*WHAT TO PRODUCE*
Down to the last line, copy the records below without any change.
══ INPUT DATA ══
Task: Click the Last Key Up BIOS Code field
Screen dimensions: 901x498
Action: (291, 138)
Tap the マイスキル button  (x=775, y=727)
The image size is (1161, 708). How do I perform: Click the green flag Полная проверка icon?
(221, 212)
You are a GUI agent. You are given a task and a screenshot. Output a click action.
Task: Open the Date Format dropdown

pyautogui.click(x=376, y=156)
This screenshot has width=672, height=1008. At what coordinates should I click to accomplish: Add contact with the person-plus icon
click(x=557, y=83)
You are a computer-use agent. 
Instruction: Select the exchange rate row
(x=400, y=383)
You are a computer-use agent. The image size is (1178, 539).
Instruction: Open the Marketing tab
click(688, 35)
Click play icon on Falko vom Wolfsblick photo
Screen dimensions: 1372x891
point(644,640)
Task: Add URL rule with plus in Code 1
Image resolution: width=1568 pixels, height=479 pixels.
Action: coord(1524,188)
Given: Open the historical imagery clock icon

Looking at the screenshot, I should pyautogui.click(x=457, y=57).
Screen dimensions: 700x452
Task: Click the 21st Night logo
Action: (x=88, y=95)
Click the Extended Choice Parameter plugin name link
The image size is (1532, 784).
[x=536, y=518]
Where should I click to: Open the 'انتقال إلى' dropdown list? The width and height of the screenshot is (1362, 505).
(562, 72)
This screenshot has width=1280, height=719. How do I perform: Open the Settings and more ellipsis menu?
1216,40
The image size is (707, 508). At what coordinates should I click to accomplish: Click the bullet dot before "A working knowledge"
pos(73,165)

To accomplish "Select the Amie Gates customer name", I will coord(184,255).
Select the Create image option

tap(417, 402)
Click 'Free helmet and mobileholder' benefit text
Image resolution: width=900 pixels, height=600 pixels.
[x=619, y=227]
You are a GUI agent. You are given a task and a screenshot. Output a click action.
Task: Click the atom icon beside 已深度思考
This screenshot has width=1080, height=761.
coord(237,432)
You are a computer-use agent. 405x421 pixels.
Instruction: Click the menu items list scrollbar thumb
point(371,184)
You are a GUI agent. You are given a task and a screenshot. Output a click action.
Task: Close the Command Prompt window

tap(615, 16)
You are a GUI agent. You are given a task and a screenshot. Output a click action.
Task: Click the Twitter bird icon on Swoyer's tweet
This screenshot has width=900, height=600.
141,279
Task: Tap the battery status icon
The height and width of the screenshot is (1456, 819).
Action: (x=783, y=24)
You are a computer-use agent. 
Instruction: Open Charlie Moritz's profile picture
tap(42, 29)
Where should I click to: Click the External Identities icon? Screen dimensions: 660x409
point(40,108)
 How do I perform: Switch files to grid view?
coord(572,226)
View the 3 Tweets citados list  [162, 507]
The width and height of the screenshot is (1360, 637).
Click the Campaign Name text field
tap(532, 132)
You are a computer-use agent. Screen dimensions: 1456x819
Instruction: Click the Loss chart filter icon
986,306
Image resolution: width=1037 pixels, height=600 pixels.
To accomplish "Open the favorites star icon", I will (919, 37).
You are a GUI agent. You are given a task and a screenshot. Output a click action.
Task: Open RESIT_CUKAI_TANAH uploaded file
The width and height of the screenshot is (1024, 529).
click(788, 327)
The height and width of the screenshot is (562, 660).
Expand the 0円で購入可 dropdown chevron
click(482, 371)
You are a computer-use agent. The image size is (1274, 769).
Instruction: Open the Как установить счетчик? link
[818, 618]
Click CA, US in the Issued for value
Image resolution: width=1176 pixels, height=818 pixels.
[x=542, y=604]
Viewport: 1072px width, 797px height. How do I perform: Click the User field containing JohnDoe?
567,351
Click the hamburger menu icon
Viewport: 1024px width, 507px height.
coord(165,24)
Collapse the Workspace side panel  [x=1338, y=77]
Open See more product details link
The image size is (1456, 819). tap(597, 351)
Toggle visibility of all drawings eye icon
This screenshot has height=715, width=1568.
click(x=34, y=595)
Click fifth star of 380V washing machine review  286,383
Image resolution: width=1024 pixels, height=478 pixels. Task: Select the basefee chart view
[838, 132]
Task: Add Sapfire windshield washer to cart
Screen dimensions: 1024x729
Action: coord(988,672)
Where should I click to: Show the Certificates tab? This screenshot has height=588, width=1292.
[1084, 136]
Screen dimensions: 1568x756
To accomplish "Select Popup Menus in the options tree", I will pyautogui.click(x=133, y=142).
═══
*TASK RESPONSE*
Task: Click the Last Key Up BIOS Code field
Screen dimensions: 901x498
Action: (291, 138)
Tap the マイスキル button  (x=775, y=727)
The image size is (1161, 708). How do I perform: Click the green flag Полная проверка icon?
(221, 212)
You are a GUI agent. You are given a task and a screenshot. Output a click action.
Task: Open the Date Format dropdown

pyautogui.click(x=376, y=156)
This screenshot has width=672, height=1008. At what coordinates should I click to accomplish: Add contact with the person-plus icon
click(x=557, y=83)
You are a computer-use agent. 
Instruction: Select the exchange rate row
(x=400, y=383)
You are a computer-use agent. The image size is (1178, 539).
Instruction: Open the Marketing tab
click(688, 35)
Click play icon on Falko vom Wolfsblick photo
Screen dimensions: 1372x891
point(644,640)
Task: Add URL rule with plus in Code 1
Image resolution: width=1568 pixels, height=479 pixels.
Action: coord(1524,188)
Given: Open the historical imagery clock icon

Looking at the screenshot, I should pyautogui.click(x=457, y=57).
Screen dimensions: 700x452
Task: Click the 21st Night logo
Action: (x=88, y=95)
Click the Extended Choice Parameter plugin name link
The image size is (1532, 784).
[x=536, y=518]
Where should I click to: Open the 'انتقال إلى' dropdown list? The width and height of the screenshot is (1362, 505).
(562, 72)
This screenshot has width=1280, height=719. How do I perform: Open the Settings and more ellipsis menu?
1216,40
The image size is (707, 508). At what coordinates should I click to accomplish: Click the bullet dot before "A working knowledge"
pos(73,165)

To accomplish "Select the Amie Gates customer name", I will coord(184,255).
Select the Create image option

tap(417, 402)
Click 'Free helmet and mobileholder' benefit text
Image resolution: width=900 pixels, height=600 pixels.
[x=619, y=227]
You are a GUI agent. You are given a task and a screenshot. Output a click action.
Task: Click the atom icon beside 已深度思考
This screenshot has width=1080, height=761.
coord(237,432)
You are a computer-use agent. 405x421 pixels.
Instruction: Click the menu items list scrollbar thumb
point(371,184)
You are a GUI agent. You are given a task and a screenshot. Output a click action.
Task: Close the Command Prompt window

tap(615, 16)
You are a GUI agent. You are given a task and a screenshot. Output a click action.
Task: Click the Twitter bird icon on Swoyer's tweet
This screenshot has width=900, height=600.
141,279
Task: Tap the battery status icon
The height and width of the screenshot is (1456, 819).
Action: (x=783, y=24)
You are a computer-use agent. 
Instruction: Open Charlie Moritz's profile picture
tap(42, 29)
Where should I click to: Click the External Identities icon? Screen dimensions: 660x409
point(40,108)
 How do I perform: Switch files to grid view?
coord(572,226)
View the 3 Tweets citados list  [162, 507]
The width and height of the screenshot is (1360, 637).
Click the Campaign Name text field
tap(532, 132)
You are a computer-use agent. Screen dimensions: 1456x819
Instruction: Click the Loss chart filter icon
986,306
Image resolution: width=1037 pixels, height=600 pixels.
To accomplish "Open the favorites star icon", I will (919, 37).
You are a GUI agent. You are given a task and a screenshot. Output a click action.
Task: Open RESIT_CUKAI_TANAH uploaded file
The width and height of the screenshot is (1024, 529).
click(788, 327)
The height and width of the screenshot is (562, 660).
Expand the 0円で購入可 dropdown chevron
click(482, 371)
You are a computer-use agent. The image size is (1274, 769).
Instruction: Open the Как установить счетчик? link
[818, 618]
Click CA, US in the Issued for value
Image resolution: width=1176 pixels, height=818 pixels.
[x=542, y=604]
Viewport: 1072px width, 797px height. How do I perform: Click the User field containing JohnDoe?
567,351
Click the hamburger menu icon
Viewport: 1024px width, 507px height.
coord(165,24)
Collapse the Workspace side panel  [x=1338, y=77]
Open See more product details link
The image size is (1456, 819). tap(597, 351)
Toggle visibility of all drawings eye icon
This screenshot has height=715, width=1568.
click(x=34, y=595)
Click fifth star of 380V washing machine review  286,383
Image resolution: width=1024 pixels, height=478 pixels. Task: Select the basefee chart view
[838, 132]
Task: Add Sapfire windshield washer to cart
Screen dimensions: 1024x729
Action: coord(988,672)
Where should I click to: Show the Certificates tab? This screenshot has height=588, width=1292.
[1084, 136]
Screen dimensions: 1568x756
To accomplish "Select Popup Menus in the options tree", I will pyautogui.click(x=133, y=142).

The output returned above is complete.